Just checking through your thing now... any last minute checking you want to do, now would be the time to do it 

hmm... following the same basic method as you, I'm coming up with a different final answer

Starting at step for blocks numbered 2.  It should be (1+2) + (1+1) + (2+1).

Then, for these, either one or zero possible valid choices for blocks numbered 1, as follows:

Total = (1*0+(1*1+1*0)) + (1*0+1*0) + ((1*1+1*0)+1*0) = 2.

Hmm, how did I screw that up first time around?

I'm still getting a different answer...

Taking it from the top, you've got 3 options to place the #4s and 2 options for the #3s for each of those.

Gives you the following options (listed from the top of the stack to the bottom)

1. 4x3xx43x
2. 4xx3x4x3
3. 34xx3x4x
4. x4x3xx43
5. 3x4x3xx4
6. x34xx3x4

For options 1 and 6 you can put the #2s in 2 places, for options 2, 3, 4, and 5 you can only put them in one place.

Giving you

1. 423x243x
2. 4x3x2432
3. 42x324x3
4. 34x2324x
5. x423x243
6. 3x423x24
7. 2342x3x4
8. x342x324

And only 2 of those options allow a valid placement for the #1s (and they're mirror images of each other)

Wait... dawning realisation that you can invert 2 blocks with the same number

Cock. Now I'm confused again.

Check my edited revision.

If you arrange the 4s as x4xxxx4x then it leads to only one placement of the 2s for each placement of 3s (neither of which have a place to put the 1s)

I have spreadsheet evidence! 

Check my edited revision.

I think that is finally it. And my battery is about to run out.

Hey, I see you also noticed the (b,g) choice for the blocks numbered 4 doesn't allow any solution. (Only one place to put the blocks numbered 2, nowhere to put the blocks numbered 1).

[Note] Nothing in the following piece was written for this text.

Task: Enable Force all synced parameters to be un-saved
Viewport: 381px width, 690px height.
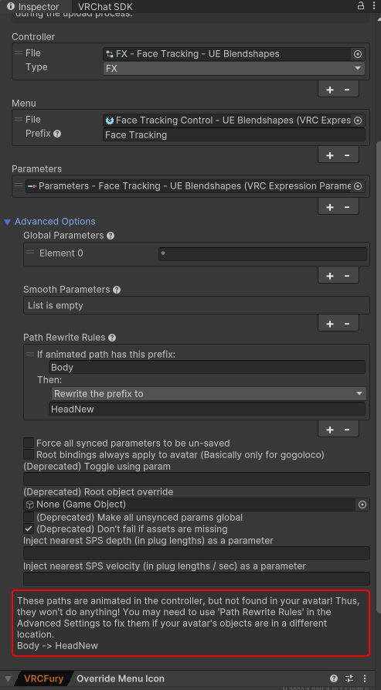Action: pyautogui.click(x=29, y=443)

Also that for the way of arranging 3s that gives you 2 ways to put the 2s, only one of those placements gives you somewhere to put the 1s

Cuts it down to 2 options, if you ignore the possibility of swapping 2 of the same block over

in which case you get a doubling of possible answers for each type of block, and 32 solutions

I think 4 solutions. Whoops, no, I think it has 2.

1. 423x243x
2. 4x3x2432

Only number 2 can have the 1s separated by 1 block

I am assuming the two blocks numbered n are indistinguishable.

Remember mirror images ARE different solutions, because it is a tower, so has a top and a bottom.

I know.

But taking the 1st and 3rd way to arrange the 4s, each has 2 places you can put the 3s. One of those ways has no final solutions, the other has 2 places you can put the 2s. Only one of those ways gives you a valid answer.

One solution for the 1st way to put the 4s, one solution for the 3rd way to put the 4s.

If I was disallowing mirrors, I'd say there was only 1 answer...

I take it from your edit that I have you persuaded 

and

23421314

Yes, before I posted these, I edited my revised solution above.

Right... thanks for that.

I don't know what to do about points, since I kinda worked most of it out, but wouldn't have been able to do so without your first post.

Also SirM was actually kinda right...  (One solution, then mirrored)

Meh, half a point to ye for your help, deal?

Fair enough.

I should have written down the possibilities when I got to the third step and not tried to keep all of the disallowed combos in my head. i.e. brute force was pretty much the way forward.

HAHAHA!!

no wonder you like the brute force option...

Railguns are better.

10x better.

Well if you want to make a version of that picture with a rail gun in the middle, then be my guest 

I would have to counter with a picture of the Moon colliding with the Earth, but you go right ahead with your little rail gun.